Nigeria’s Fuel Scarcity Problem

The worsening fuel scarcity has led to ‘panic buying’ as people scramble to get as much fuel as possible. As such people have been spotted in various petrol stations in different areas with 25-litre kegs. Some of the places where unreasonably long queues of cars with either sleeping or missing occupants have been observed in Lagos include Timac Petrol Station, Maryland, Ardov PLC (AP), Vitality Oil and Gas and MRS, Ikeja.

As people panic buy, certain petrol stations in the state have been forced to close temporarily because they have no supply, while those with suppliers are reportedly hoarding fuel and hiking the prices regardless of what the Nigerian National Petroleum Company (NNPC) had earlier established. Some petrol stations have been reported to let their number of sales run uncontrolled despite long queues. This has effectively resulted in the unnecessary extortion of customers based on whether they are making purchases in kegs or cars.

Earlier, the scarcity followed a move by petrol marketers in an attempt to disrupt the loading of petroleum products at private depots in Lagos and other parts of the country. Their motive for this action is to raise a protest against a new payment method. As explained by the Ore Depot, the new payment arrangement provided major marketers and very few independent marketers with huge funds with the opportunity to pay for 200 trucks and load them while those who had paid for one or two trucks would be in a queue for many months unattended to.

That aside, oil marketers attributed the scarcity to what seemed like the possibility of an increase in the ex-depot price of petrol by the government. This quickly became a source of concern for many petrol marketers despite the government’s assurance that there would not be an increase in the ex-depot price, pegged at N153 as of last November. Findings from certain sources have shown that marketers were buying petrol at high prices from depots, making selling to citizens at the government’s approved prices next to impossible. Some others have even been completely unable to get petroleum products in major depots around Lagos state.

The NNPC, in recent years, has been the sole importer of petrol into Nigeria. The firm generally sells to depot owners who in turn sell to retail outlets, from whom Nigerians make purchases at fuel stations. The NNPC has stated time and again that it is not responsible for the hike of the ex-depot price of petrol, and further investigations continue to point at depot owners for the price hike and hoarding in anticipation of an increase in price amidst the oil price rally.

NARTO (Nigerian Association of Road Transport Owners) strike threats

Following the ongoing fuel shortage, Nigeria may be plunged into another round of terrifying fuel scarcity if the Nigerian Association of Road Transport Owners (NARTO) makes good on its statement of withdrawing haulage service. This threat relys on if the Federal Government fails to address the uncomfortable rising cost of operation that its members are facing urgently.

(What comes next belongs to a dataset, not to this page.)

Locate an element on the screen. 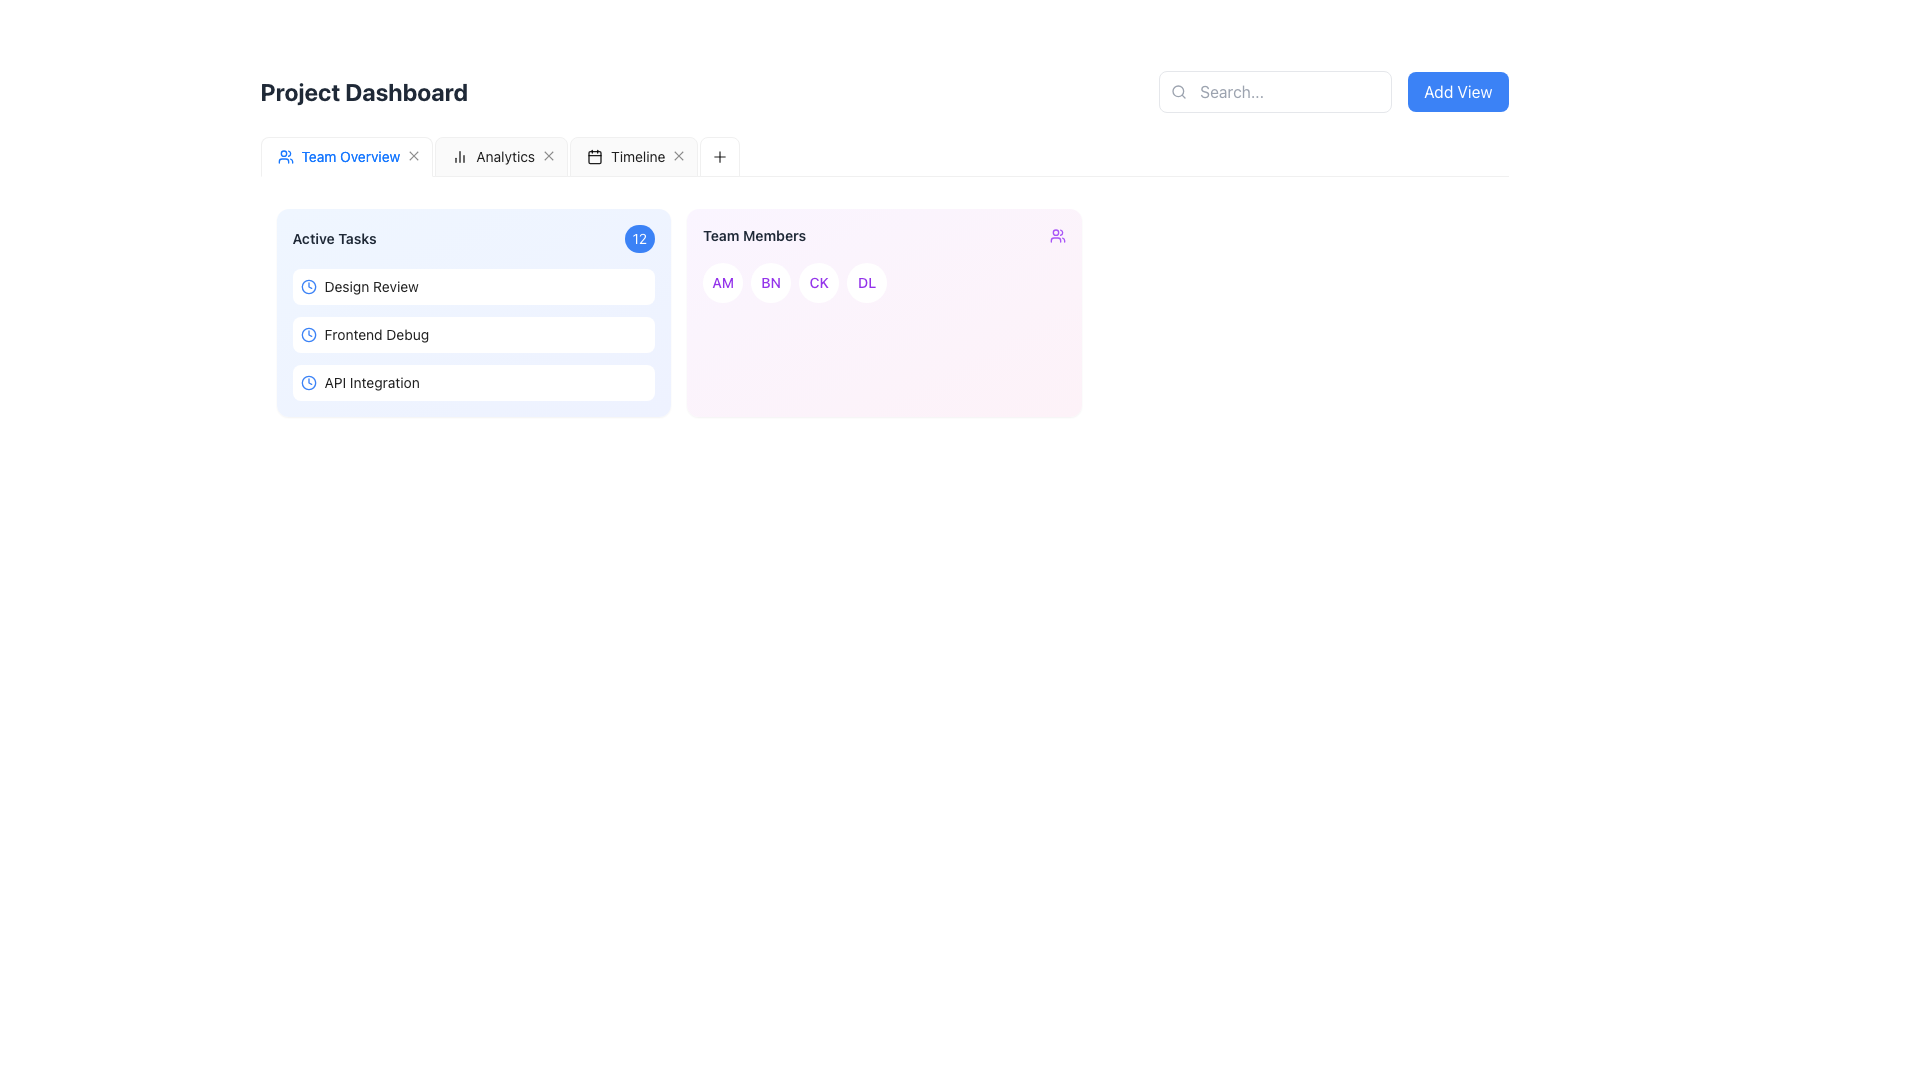 The image size is (1920, 1080). the circular outline graphic resembling a clock, located in the 'Active Tasks' panel under the 'Frontend Debug' task row is located at coordinates (307, 334).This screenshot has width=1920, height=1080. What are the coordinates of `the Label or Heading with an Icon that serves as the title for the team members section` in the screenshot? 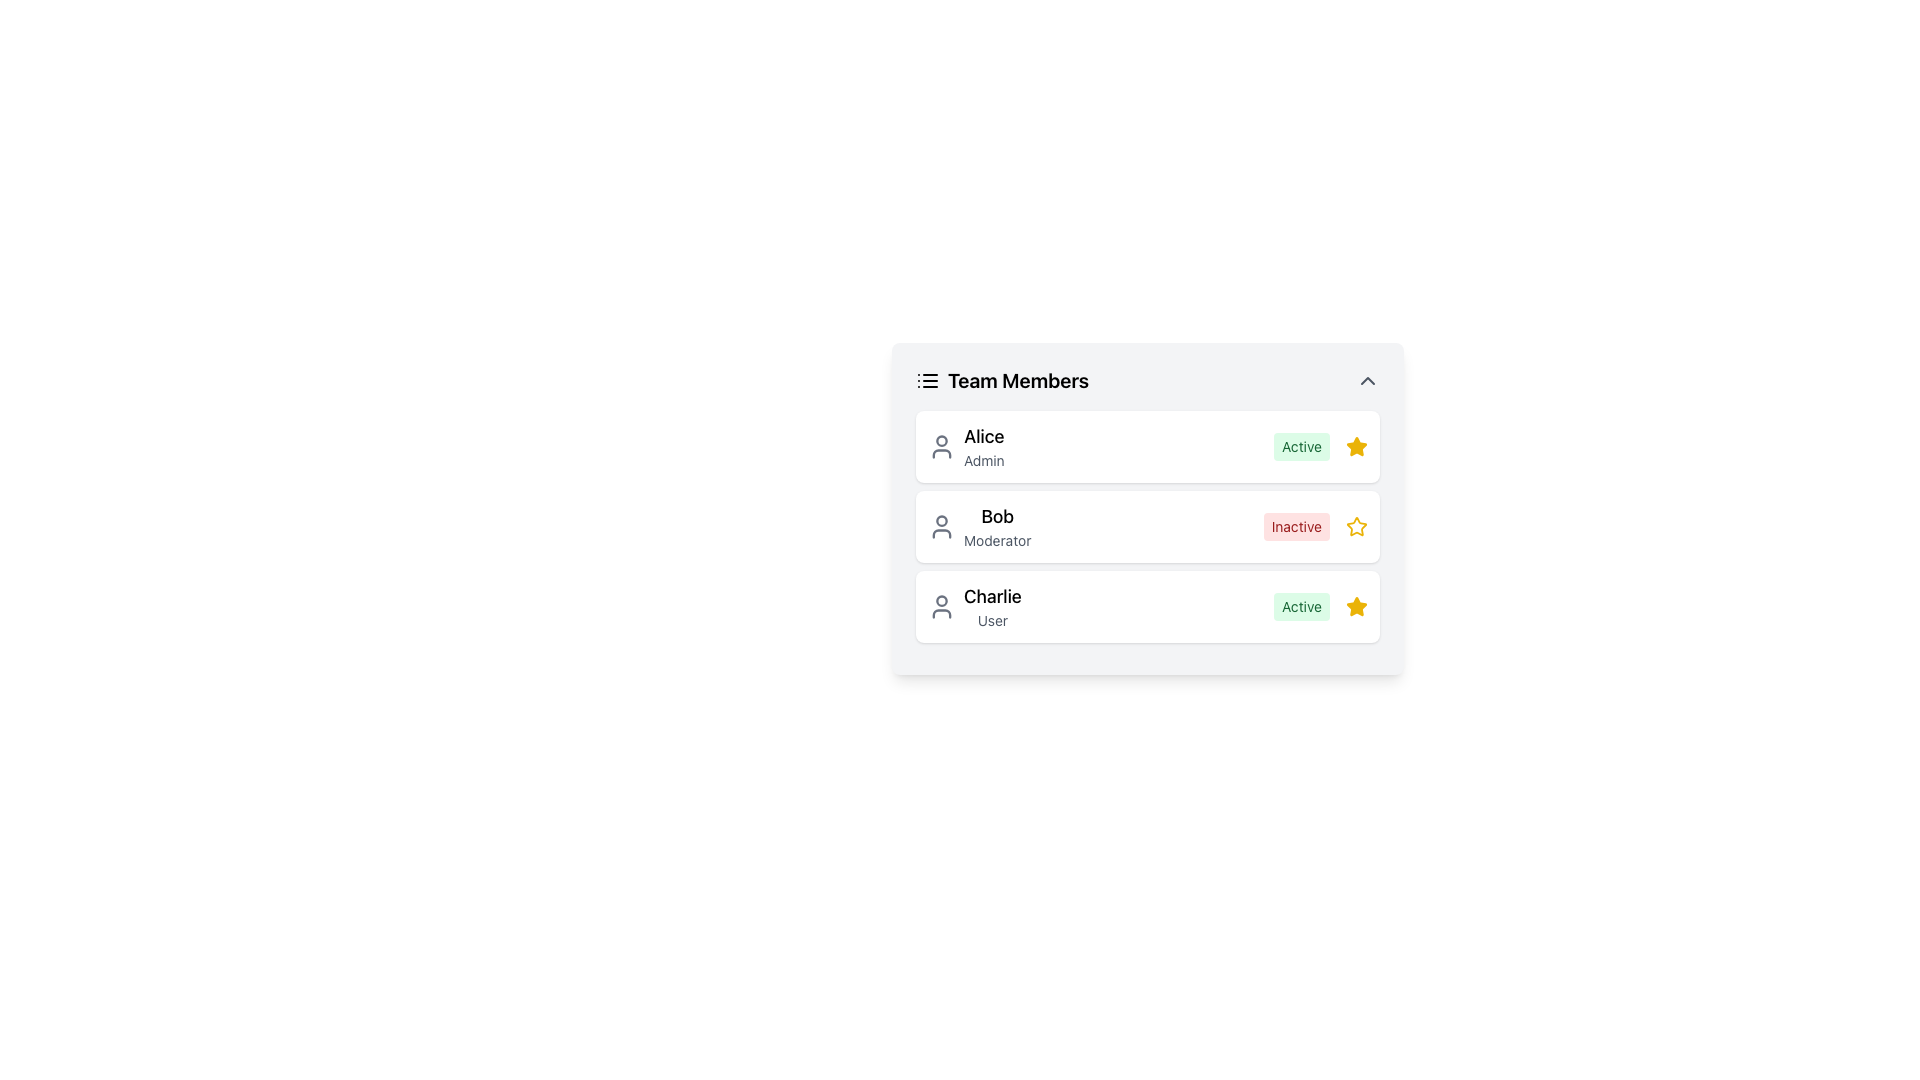 It's located at (1002, 381).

Yusuf Lawal Othman, the association’s National President, has revealed that his members now find it difficult to remain afloat because of the high freight rate, which is regulated and paid in arrears. He also emphasized that members would be advised to ground their haulage tankers if nothing was done to address the matter. “Our people have parked their trucks and more people are going to park theirs,” he stated. The union had earlier decried the delay in the payment of about N45 billion bridging cost for diesel, demanding an increase in the transportation allowance factored into the pump price of petrol, but the continuation of subsidy payment on petrol meant that the freight cost would remain.

The NARTO has made their intentions which hint at a possible strike known, it is left for the government to take action.

When Will The Scarcity End?

Speaking with the News Agency of Nigeria (NAN), a marketer said:

“As we speak, the Nigerian National Petroleum Company Ltd is working to ensure that this disruption to the supply chain is addressed as soon as possible. However, there is the challenge of logistics and how to compensate those who were supplied with the adulterated products. The NNPC is working with marketers on this and once the depots are restocked, tankers will start loading and supply will improve across the country.”